Foi um recorde que se tornou uma das notícias mais paradigmáticas do ano no universo do atletismo. No domingo, Ruth Chepngetich ganhou a maratona de Chicago em duas horas, nove minutos e 57 segundos — ou seja, superou o recorde do mundo feminino, que pertencia à etíope Tigst Assefa, em quase dois minutos.

“Sinto-me incrível, estou muito orgulhosa de mim mesma. Este era o meu sonho e agora alcancei-o. Lutei muito, sempre a pensar no recorde mundial, e agora cheguei lá”, disse a atleta do Quénia, que venceu em Chicago pela terceira vez e que se tornou a primeira mulher a correr a maratona em menos de duas horas e dez minutos. 

Ora, o registo de Ruth Chepngetich significa que a diferença entre o recorde mundial feminino e o masculino é agora a mais curta de sempre — “apenas” nove minutos e 21 segundos, já que a melhor marca masculina pertence ao também queniano Kelvin Kiptum, que morreu num acidente de viação no passado mês de fevereiro com apenas 24 anos. A distância entre homens e mulheres é cada vez menor, tanto na maratona em particular como no atletismo de uma forma geral, e existem fatores que explicam o fenómeno.

PUB • CONTINUE A LER A SEGUIR

Desde logo, de forma clara, o facto de o desporto feminino e de as atletas despertarem agora muito mais interesse por parte de investidores, patrocinadores e parceiros, criando uma capacidade financeira que simplesmente não existiu durante décadas. Capacidade financeira que, naturalmente, também facilita o profissionalismo destas atletas, que durante muito tempo conciliavam os treinos e a preparação com outras profissões. Mas a evolução também se explica através de alterações na biologia típica das mulheres — principalmente no que diz respeito ao chamado “ângulo Q”.

Queniana Ruth Chepngetich vence maratona de Chicago com recorde mundial

O ângulo Q é o ângulo formado através da linha que liga a parte externa do osso da anca ao centro da rótula e a linha que liga a rótula à parte superior da tíbia. No desporto, é usado para estudar os problemas que podem surgir do alinhamento entre o fémur a articulação da rótula, sendo que ganhou o nome “Q” devido ao músculo quadríceps, que fica precisamente na mesma zona. Ora, até aqui, um ângulo Q de um homem saudável rondava os 12 graus, enquanto que o de uma mulher saudável chegava aos 16 graus. Mas essas certezas estão a mudar.

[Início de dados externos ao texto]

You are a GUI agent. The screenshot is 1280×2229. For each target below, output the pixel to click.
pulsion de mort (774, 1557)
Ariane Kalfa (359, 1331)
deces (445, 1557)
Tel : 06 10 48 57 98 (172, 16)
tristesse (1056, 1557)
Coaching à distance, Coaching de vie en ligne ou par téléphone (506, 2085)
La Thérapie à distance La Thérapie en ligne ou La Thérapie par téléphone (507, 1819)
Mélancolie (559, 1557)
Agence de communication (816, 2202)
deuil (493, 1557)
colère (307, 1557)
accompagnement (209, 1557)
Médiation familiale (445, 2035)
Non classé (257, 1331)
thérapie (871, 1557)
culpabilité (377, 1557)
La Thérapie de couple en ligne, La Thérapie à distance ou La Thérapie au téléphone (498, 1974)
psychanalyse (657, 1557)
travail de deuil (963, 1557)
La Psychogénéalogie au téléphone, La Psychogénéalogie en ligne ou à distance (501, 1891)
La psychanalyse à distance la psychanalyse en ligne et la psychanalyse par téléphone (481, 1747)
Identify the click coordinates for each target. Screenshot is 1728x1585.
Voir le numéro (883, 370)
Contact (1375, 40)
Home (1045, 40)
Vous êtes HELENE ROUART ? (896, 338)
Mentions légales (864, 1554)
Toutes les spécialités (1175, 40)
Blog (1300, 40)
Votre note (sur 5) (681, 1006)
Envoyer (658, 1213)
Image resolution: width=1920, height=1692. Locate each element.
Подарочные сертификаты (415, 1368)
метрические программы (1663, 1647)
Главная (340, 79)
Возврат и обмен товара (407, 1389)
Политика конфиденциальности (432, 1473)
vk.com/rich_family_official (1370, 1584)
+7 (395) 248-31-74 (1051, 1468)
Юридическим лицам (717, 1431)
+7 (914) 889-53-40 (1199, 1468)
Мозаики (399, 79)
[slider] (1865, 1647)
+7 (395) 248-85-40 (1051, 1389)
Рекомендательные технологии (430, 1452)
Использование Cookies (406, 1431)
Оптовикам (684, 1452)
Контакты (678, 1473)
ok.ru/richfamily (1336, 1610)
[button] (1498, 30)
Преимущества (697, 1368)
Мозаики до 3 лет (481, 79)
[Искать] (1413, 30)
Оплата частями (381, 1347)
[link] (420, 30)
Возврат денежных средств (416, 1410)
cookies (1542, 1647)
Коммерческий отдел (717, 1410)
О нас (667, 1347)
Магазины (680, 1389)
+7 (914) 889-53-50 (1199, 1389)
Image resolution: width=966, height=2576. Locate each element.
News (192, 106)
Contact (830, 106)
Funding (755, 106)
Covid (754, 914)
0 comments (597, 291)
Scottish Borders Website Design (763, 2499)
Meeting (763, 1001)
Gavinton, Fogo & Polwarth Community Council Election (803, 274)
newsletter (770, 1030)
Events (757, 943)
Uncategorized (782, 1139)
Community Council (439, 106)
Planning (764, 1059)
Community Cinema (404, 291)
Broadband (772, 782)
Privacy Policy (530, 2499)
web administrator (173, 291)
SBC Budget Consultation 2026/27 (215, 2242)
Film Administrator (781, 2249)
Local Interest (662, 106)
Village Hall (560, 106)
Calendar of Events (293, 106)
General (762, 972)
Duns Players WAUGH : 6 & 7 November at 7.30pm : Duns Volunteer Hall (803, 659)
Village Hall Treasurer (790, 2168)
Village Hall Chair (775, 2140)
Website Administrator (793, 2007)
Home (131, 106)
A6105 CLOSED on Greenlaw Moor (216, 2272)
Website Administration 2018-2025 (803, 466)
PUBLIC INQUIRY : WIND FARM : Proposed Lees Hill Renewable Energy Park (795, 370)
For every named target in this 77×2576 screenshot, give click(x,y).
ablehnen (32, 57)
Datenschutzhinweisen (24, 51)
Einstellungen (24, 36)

De acordo com os especialistas, o ângulo Q das mulheres está cada vez mais reduzido, principalmente no que diz respeito às atletas. As maratonistas estão cada vez mais altas e cada vez mais magras, o que resulta num estreitamento das ancas e numa melhor predisposição para carreiras onde o alinhamento do fémur é crucial. Até no que toca às lesões, já que um ângulo Q maior significa que o quadríceps força mais a rótula e a separa da sua posição natural, algo que prova dor e abre a porta a problemas mais duradouros.

“O ângulo Q do músculo é cada vez menor entre as corredores, que são mais magras e mais altas. A mulher mudou, no que diz respeito à sua fisionomia, principalmente ao nível da anca e do abdómen. Essa diminuição do ângulo Q é melhor para correr e pior para situações como o parto, por exemplo”, explicou Xabier Leibar, médico especialista na prática desportiva, ao ABC.

Na mesma entrevista, o médico espanhol lembra também as questões financeiras, de nutrição e preparação, para evidenciar o óbvio: a diferença entre homens e mulheres, pelo menos na maratona, é cada vez menor. “Conhece-se melhor a fisiologia da mulher, treina-se com mais precisão. Agora procuramos aquilo a que se chama ‘máximo estado estável de lactato’, que é o ritmo de corrida que se pode manter durante muito tempo sem que o ácido lático dispare. A nutrição também melhorou, a certeza sobre aquilo que se deve comer antes e depois de um treino”, concluiu.